It is no small irony that the Spanish-speaking grandmothers and nursing mothers rounded up as national security threats in an immigration raid on a New Bedford leather factory were stitching safety vests and backpacks for the US military.
The government's multimillion-dollar contract with the owners of the factory where hundreds of low-wage earners were led away in shackles after an immigration sweep last week underscores the absurd contradictions inherent in our immigration policy. One federal bureaucracy is trying to deport the same undocumented workers whose cheap labor another federal bureaucracy is content to exploit.
The agents of Immigration and Customs Enforcement who carried out the raid work for an administration in Washington that has acknowledged that these sweeps are meaningless without comprehensive reform of national immigration policy. "The system we have in place has caused people to rely upon smugglers and forgers in order to do the work Americans aren't doing," President Bush said last December after a series of high-profile immigration sweeps across the nation. "It is a system that frankly leads to inhumane treatment of people."
Why, then, does the White House not call for an immediate cessation of these raids in favor of a long-promised and long-overdue overhaul of a broken system?

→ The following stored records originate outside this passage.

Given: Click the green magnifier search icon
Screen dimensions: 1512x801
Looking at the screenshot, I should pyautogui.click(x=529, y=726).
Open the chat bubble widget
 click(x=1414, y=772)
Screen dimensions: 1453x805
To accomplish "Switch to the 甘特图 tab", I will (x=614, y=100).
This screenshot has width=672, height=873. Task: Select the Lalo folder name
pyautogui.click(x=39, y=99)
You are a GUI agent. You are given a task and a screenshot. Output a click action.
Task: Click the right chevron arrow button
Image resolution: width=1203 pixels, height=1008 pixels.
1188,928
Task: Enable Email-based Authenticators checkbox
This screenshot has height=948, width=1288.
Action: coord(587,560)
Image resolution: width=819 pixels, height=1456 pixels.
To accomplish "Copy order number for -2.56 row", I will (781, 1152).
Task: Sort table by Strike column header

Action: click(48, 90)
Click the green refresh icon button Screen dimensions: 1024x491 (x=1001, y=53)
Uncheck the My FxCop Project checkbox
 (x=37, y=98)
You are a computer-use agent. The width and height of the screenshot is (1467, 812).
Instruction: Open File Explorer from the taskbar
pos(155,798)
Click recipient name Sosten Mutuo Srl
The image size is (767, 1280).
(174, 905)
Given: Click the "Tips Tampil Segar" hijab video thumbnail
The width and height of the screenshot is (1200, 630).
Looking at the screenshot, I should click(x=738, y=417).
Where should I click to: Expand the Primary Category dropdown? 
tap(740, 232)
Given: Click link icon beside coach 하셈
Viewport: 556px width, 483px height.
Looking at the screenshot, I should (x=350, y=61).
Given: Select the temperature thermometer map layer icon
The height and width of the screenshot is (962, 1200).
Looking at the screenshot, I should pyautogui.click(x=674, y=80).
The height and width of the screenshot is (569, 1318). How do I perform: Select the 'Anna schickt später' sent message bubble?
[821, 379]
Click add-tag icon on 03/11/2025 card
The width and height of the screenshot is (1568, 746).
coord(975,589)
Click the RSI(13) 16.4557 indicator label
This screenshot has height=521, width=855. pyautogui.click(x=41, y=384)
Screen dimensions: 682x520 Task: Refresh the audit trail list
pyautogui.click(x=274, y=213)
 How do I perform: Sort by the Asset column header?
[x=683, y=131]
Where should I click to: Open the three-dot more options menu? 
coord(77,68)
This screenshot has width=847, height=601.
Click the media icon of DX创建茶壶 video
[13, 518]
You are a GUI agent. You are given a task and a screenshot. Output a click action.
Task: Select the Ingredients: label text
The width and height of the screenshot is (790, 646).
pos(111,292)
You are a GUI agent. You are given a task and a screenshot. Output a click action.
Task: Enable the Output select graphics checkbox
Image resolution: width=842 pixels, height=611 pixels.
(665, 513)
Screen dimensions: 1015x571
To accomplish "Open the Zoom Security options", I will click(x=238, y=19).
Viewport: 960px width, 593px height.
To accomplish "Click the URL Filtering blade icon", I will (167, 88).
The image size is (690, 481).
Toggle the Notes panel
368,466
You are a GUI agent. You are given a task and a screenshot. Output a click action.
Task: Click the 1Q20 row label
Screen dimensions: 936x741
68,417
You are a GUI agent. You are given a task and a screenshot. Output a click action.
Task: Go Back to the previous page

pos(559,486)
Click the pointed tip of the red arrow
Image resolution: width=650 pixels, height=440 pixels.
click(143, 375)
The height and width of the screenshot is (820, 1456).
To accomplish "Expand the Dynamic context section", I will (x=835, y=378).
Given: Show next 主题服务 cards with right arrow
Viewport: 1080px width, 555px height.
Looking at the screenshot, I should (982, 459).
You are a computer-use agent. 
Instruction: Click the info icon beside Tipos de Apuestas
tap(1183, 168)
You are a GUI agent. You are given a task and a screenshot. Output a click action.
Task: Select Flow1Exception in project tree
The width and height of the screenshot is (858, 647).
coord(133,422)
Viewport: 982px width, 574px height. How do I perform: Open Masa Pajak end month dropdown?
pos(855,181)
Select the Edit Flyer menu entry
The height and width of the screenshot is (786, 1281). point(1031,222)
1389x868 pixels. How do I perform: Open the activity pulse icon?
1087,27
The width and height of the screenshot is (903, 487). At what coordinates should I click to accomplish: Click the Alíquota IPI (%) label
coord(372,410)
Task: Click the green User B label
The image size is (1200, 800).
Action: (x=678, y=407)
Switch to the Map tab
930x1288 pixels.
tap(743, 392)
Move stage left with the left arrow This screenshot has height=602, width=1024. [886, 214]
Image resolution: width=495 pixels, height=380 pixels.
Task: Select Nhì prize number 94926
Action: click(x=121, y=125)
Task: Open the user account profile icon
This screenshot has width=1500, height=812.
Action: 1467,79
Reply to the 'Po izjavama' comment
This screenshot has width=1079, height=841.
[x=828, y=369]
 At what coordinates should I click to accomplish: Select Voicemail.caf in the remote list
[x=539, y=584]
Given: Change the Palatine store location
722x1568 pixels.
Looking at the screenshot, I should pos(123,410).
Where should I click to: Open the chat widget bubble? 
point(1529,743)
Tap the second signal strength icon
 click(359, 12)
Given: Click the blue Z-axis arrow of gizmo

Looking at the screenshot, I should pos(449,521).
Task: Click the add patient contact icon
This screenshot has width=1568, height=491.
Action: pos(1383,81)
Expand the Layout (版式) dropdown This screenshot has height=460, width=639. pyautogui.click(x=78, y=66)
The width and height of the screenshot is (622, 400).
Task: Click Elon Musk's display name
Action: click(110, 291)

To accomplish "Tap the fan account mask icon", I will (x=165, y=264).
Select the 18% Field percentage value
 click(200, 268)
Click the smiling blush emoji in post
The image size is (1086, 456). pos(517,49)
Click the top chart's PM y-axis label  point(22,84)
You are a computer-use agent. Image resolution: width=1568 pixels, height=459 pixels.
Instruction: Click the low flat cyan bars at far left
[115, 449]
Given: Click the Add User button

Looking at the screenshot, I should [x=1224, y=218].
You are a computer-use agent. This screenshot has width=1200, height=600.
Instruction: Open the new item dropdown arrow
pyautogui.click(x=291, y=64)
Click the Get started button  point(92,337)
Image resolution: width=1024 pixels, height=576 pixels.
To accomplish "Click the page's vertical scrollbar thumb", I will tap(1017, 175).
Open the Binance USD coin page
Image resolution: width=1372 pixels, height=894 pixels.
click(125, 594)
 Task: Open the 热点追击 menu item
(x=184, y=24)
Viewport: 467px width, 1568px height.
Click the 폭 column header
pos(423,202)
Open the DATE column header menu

The bungled raid on the Michael Bianco factory served to provoke what Governor Deval Patrick rightly called "a humanitarian crisis" by shipping hundreds of workers, most of them women, to federal detention facilities in Texas, thousands of miles away from their families. Now, at considerable taxpayer expense, federal officials are trying to remedy their precipitous separation of mothers from their children. But, according to Immigration and Customs Enforcement, Patrick and Department of Social Services Commissioner Harry Spence were alerted in advance to plans to storm the factory. What responsibility then does the state bear for the mess that ensued? How did five of the eight minors picked up in the sweep wind up in a Miami detention facility without DSS knowledge?
Did state officials ask what was to happen to those detained? Did they insist that immigration officials provide legal counsel to detainees before they bundled them onto planes bound for Texas? Did they ask what imminent threat required that these women be removed from Massachusetts for deportation hearings that could be held here just as easily?
Decrying the consequences of inept federal action is a poor substitute for taking the precautions necessary to protect the basic human rights of Massachusetts residents, legal or undocumented.
Carolyn Newberger is a child psychologist in Brookline who has earned a national reputation for her work with neglected and abused children. The abrupt separation of mothers and children precipitated by this raid "is child neglect by any definition I know," she said in an e-mail. "If, as the US Department of Homeland Security claims, the Massachusetts Department of Social Services 'worked closely' with them prior to the raid on the Bianco clothing factory in New Bedford, then our state agency charged with the protection of children has itself actively collaborated in children's abandonment, starvation, and traumatic psychological injury. The damage to the children left behind is inevitable and incalculable, and the leadership of DSS must be held to account for their roles in this travesty."
Soon after taking office, Patrick wisely rescinded Mitt Romney's plan to deputize State Police as immigration agents. Romney's proposal was political pandering of the most craven kind, designed to fuel the anti-immigrant hysteria that is the red meat of the far right. Real leadership requires more, however. By stepping aside for the storm trooper tactics of the ICE agents, the Patrick administration is complicit in the results.